Ignacio y la pensión universitaria

Ignacio sabía que para servir mejor y ayudar a los demás había que estudiar, que profundizar, no quedarse con lo “ya conocido”. El 1 de octubre de 1529 comienza en París una etapa de estudios que marcará su vida y la de grandes compañeros de camino.  Aquí lo importante no era sólo el estudio sino el con quién estudiar. Sin buscarlo, a Ignacio le asignan dos compañeros. Dos jóvenes desconocidos pero brillantes: Pedro Fabro y Francisco Javier. Al principio fue compartir una simple habitación, hoy diríamos una “pensión universitaria”, pero poco a poco se transformó en una gran caja de resonancia. Cada palabra, cada mirada y cada gesto de Ignacio iban haciendo eco en los corazones de sus compañeros. No sólo compartían un espacio común, sino que entre conversación y conversación comenzó a cuajar una amistad y a florecer un mundo de inquietudes, deseos y proyectos que marcarán un rumbo. La presencia de Ignacio interpelaba, su experiencia de Dios despertaba interrogantes. Algo contagiaba. A tal punto que, aunque estuvieran bien metidos en los estudios, había un “algo” en las conversaciones al que no podían quedar indiferentes. Cada uno iba poniendo nombre a ese “algo” desde sus personalidades, sus posibilidades y fuerzas. Ignacio ayudaba a que, en ese mundo común compartido en la habitación universitaria, sus compañeros pudieran descubrir que cada uno tenía un “algo” que quemaba por dentro y que tarde o temprano tenía que salir. En esta caja de resonancia, lo que el otro decía y compartía, alimentaba la confianza y fortalecía la sintonía. No sólo tenían una bolsa en común para el sustento diario, sino que tenían un corazón común donde cada uno de lo tres podía recurrir para encontrarse con Dios y alimentar la amistad. Lo que al principio parecían tres vidas diferentes, después de más de cuatro años, el fuego que quemaba por dentro tomaba forma de un sueño común, un deseo de servir a los demás como compañeros. Ahora, la caja de resonancia universitaria buscaba hacerse escuchar en todos los rincones del mundo. Había fuego, había fuerza, había alegría. Lo que antes se discutía en unos pocos metros cuadrados ahora no tenía límites. Era hora de multiplicar, de contagiar y de confiar en que la locura de Dios los quería entregándolo todo, sin peros, sin cálculos.

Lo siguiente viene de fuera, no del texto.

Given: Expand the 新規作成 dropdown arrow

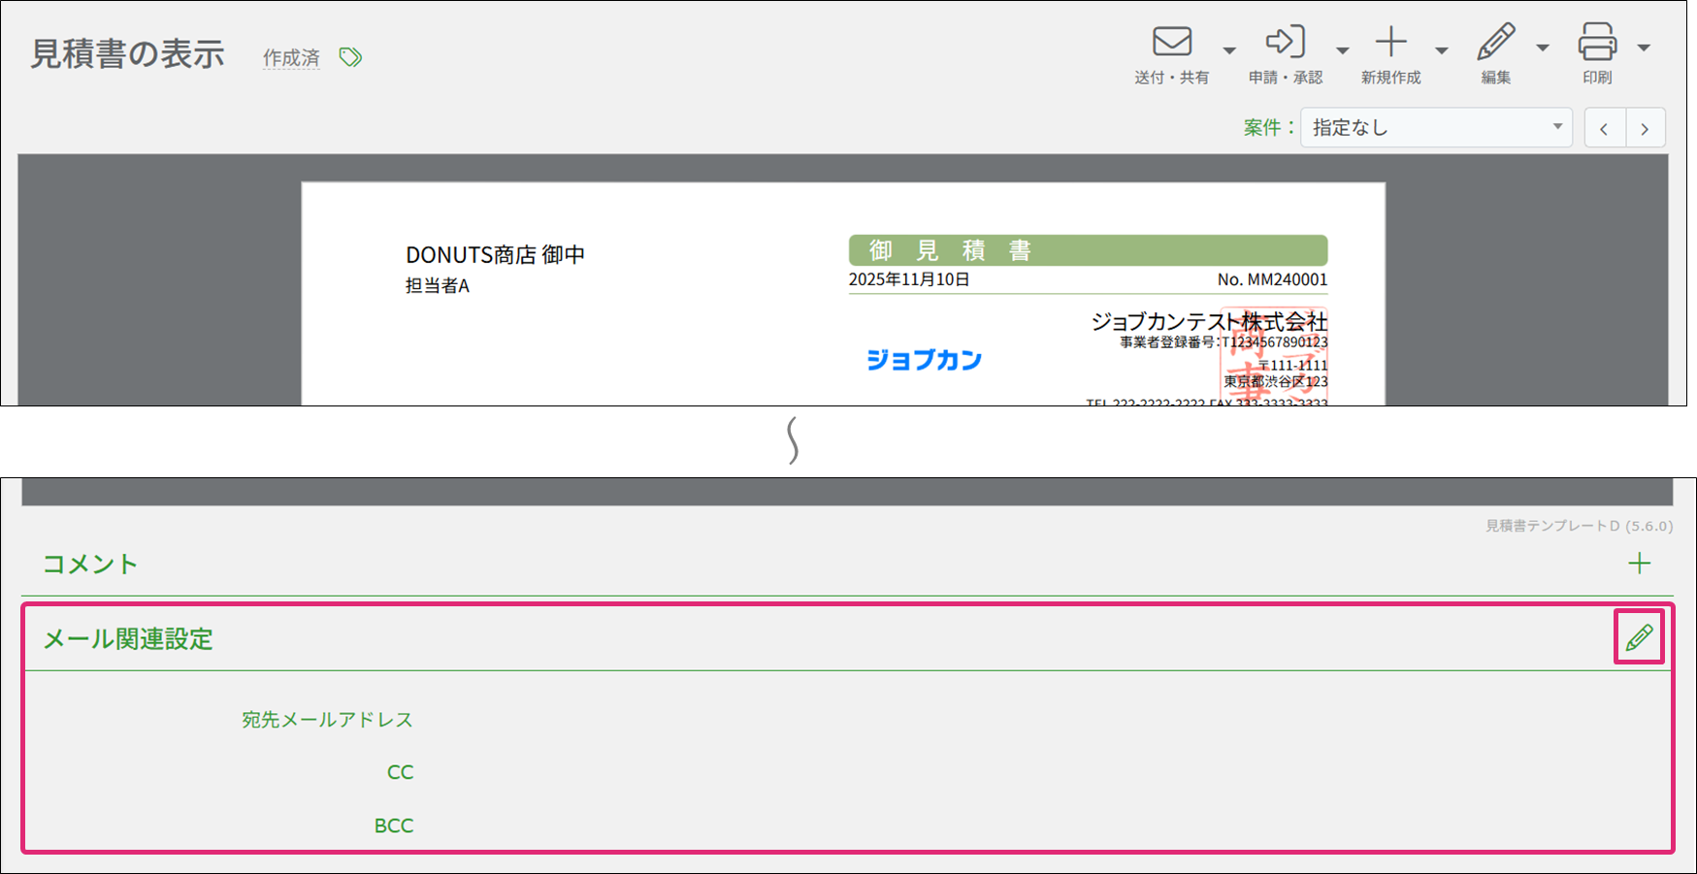Looking at the screenshot, I should (x=1442, y=50).
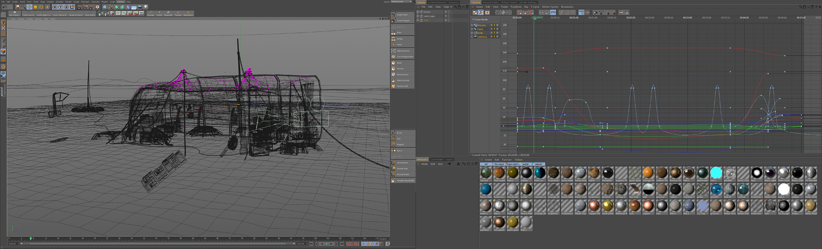Select the Knife tool in the modeling palette
Screen dimensions: 822x249
click(x=402, y=32)
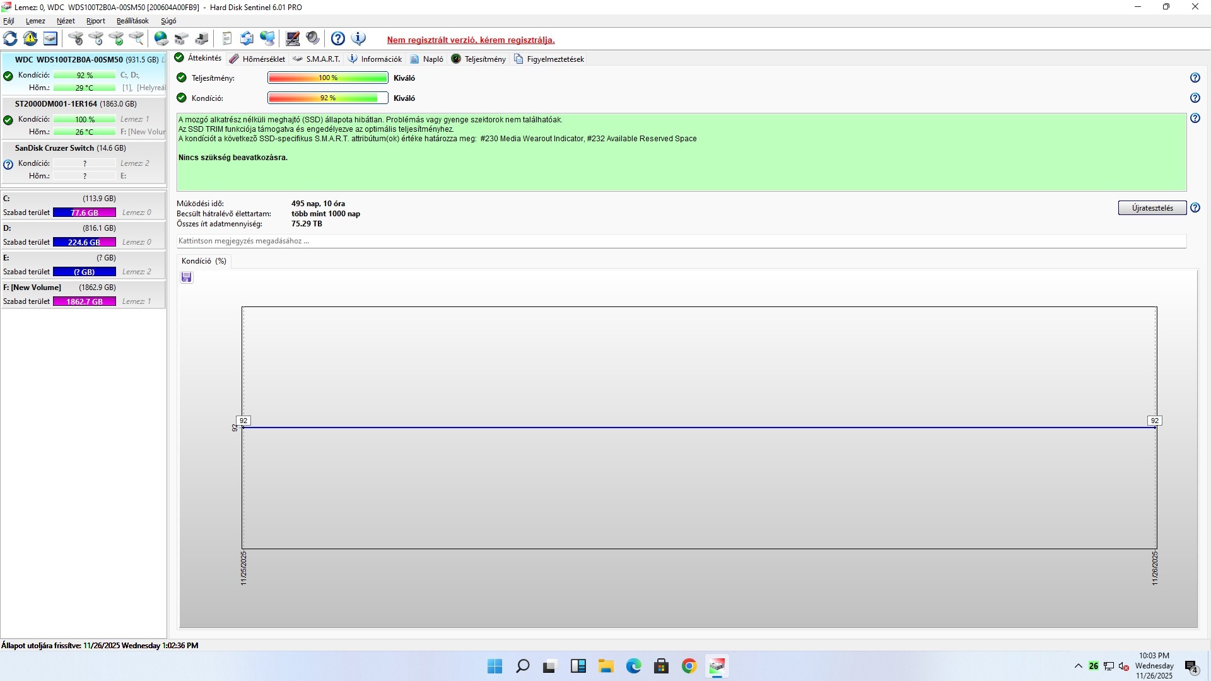Screen dimensions: 1211x681
Task: Click the Újratesztelés button
Action: pyautogui.click(x=1152, y=208)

Tal vez, podemos imaginarnos en esa misma habitación universitaria con Ignacio, Francisco Javier y Pedro Fabro, y preguntarnos ¿de qué calidad son nuestras conversaciones? ¿cómo resuenan nuestras palabras en la vida de los demás?; lo que decimos y hacemos a diario, ¿contagian ánimo, alegría, deseos de servir? ¿Contagian algo de Dios?; lo que conversamos y compartimos, ¿hablan de un pensar y soñar en grande? ¿qué indica el termómetro de mi generosidad?